▶ _To do_: Return the text of each row below verbatim, without the pictures.

▽

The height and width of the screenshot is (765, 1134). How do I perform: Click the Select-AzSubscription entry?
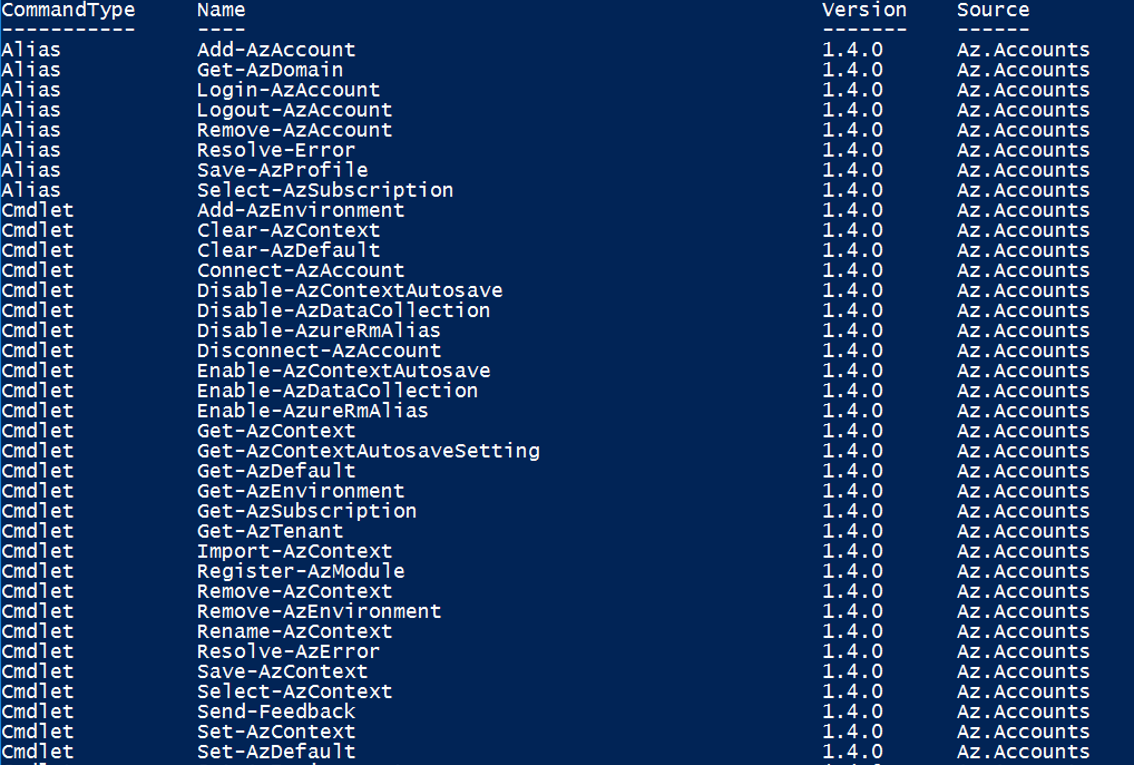click(x=325, y=190)
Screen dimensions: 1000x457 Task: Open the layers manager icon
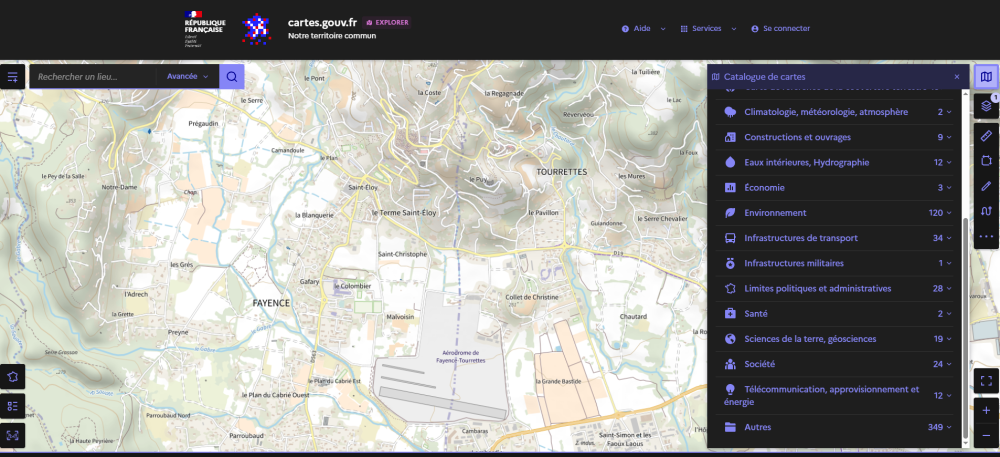click(986, 106)
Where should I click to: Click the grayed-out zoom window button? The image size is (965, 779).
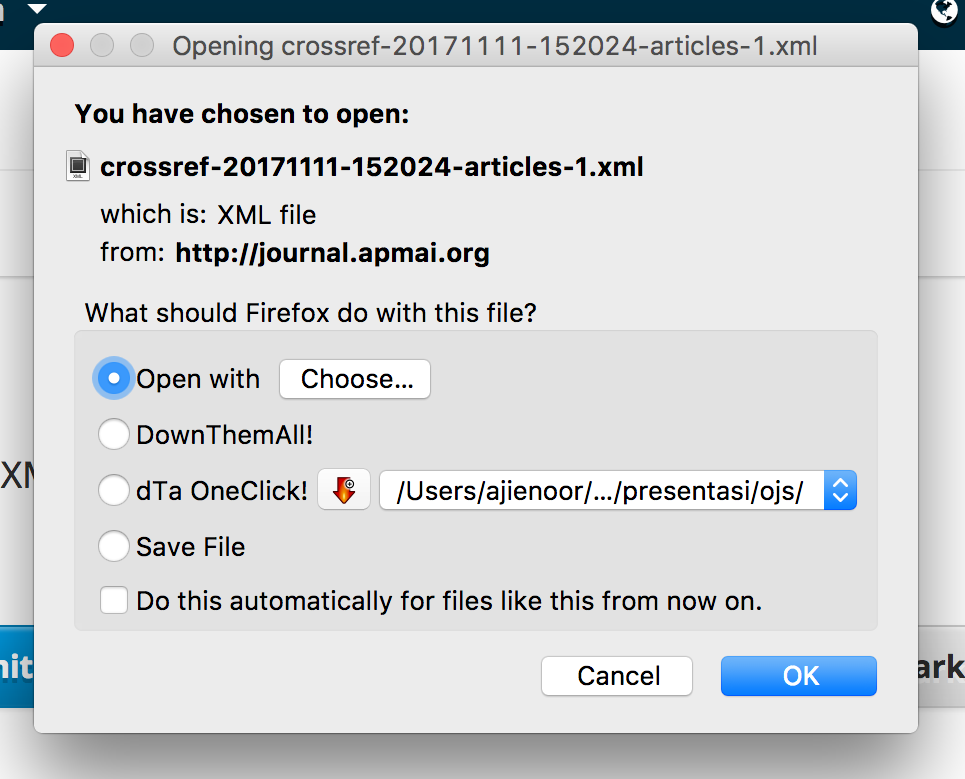(x=142, y=46)
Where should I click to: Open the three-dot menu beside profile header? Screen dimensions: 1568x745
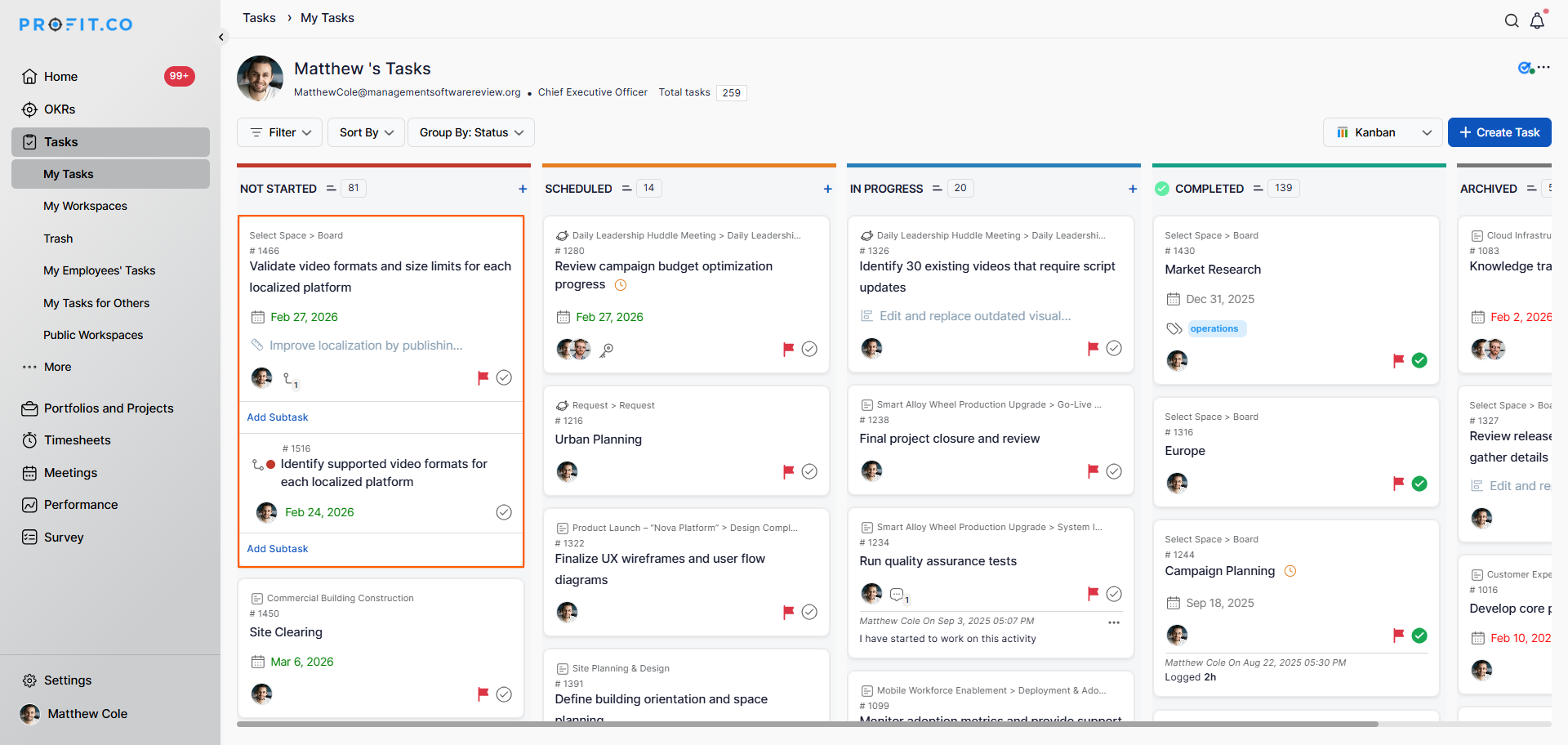[x=1544, y=68]
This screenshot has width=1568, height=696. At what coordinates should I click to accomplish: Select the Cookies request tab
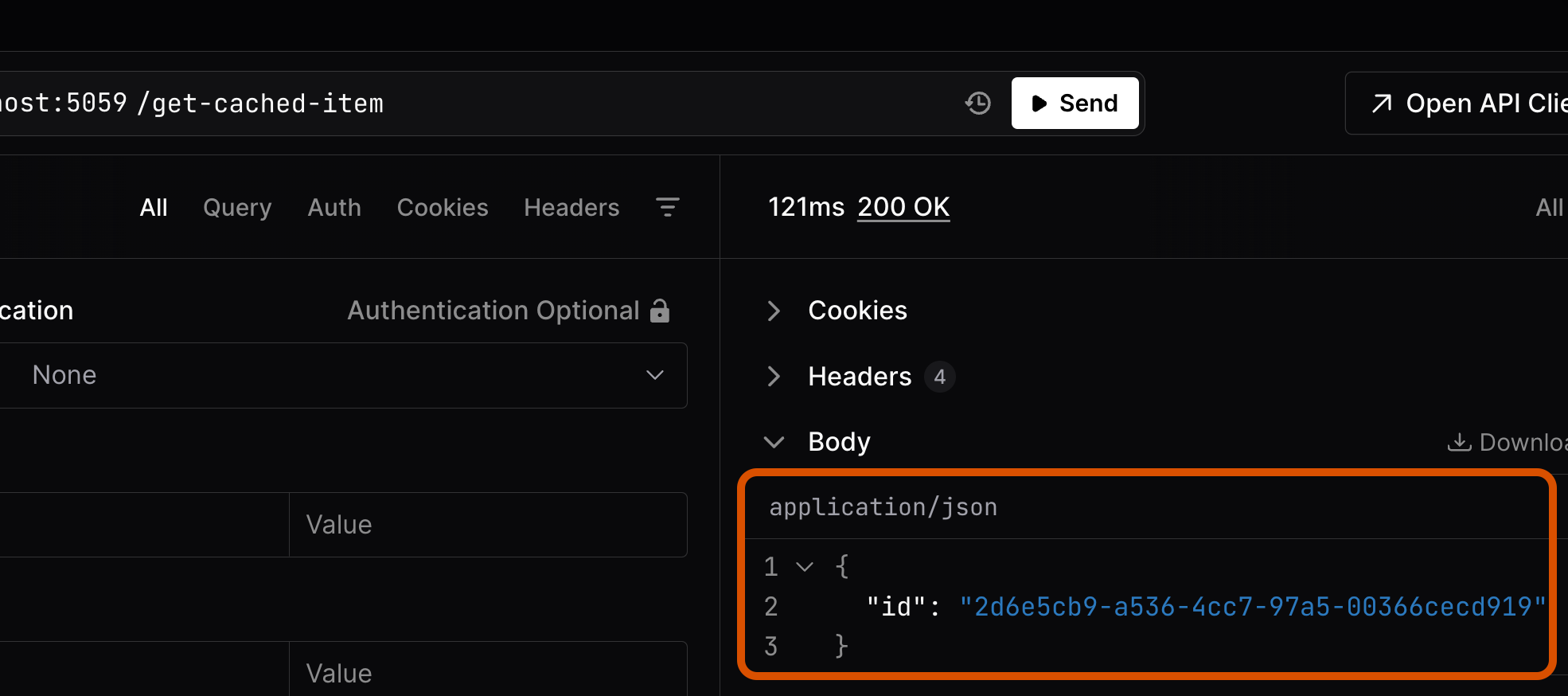443,207
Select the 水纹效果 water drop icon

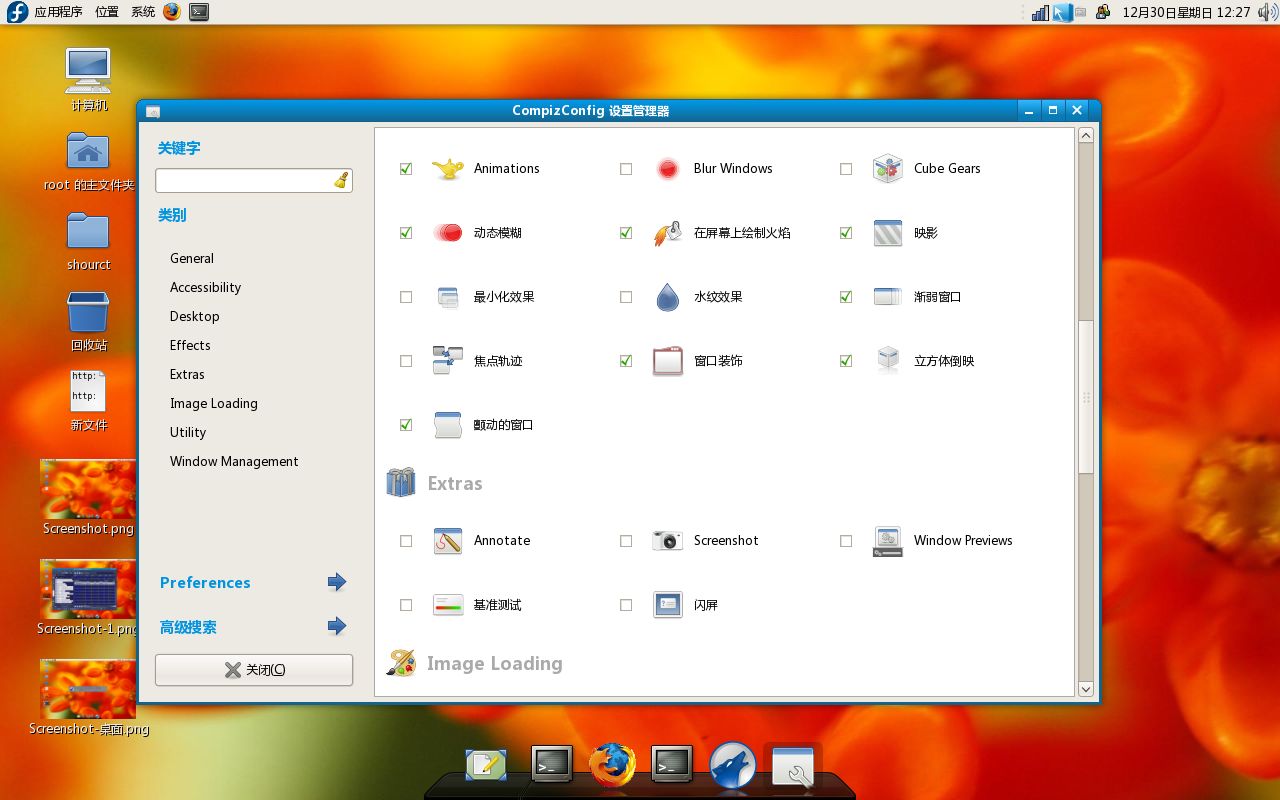[x=667, y=296]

△

▶ _Task result_:
The height and width of the screenshot is (765, 1134). How do I perform: Click the Select-AzSubscription entry?
click(x=325, y=190)
Screen dimensions: 1000x457 Task: Open the layers manager icon
click(986, 106)
Where should I click to: Click the grayed-out zoom window button? The image size is (965, 779).
(x=142, y=46)
Where should I click to: Open the three-dot menu beside profile header? Screen dimensions: 1568x745
[x=1544, y=68]
This screenshot has width=1568, height=696. At what coordinates should I click to accomplish: Select the Cookies request tab
443,207
Select the 水纹效果 water drop icon

[x=667, y=296]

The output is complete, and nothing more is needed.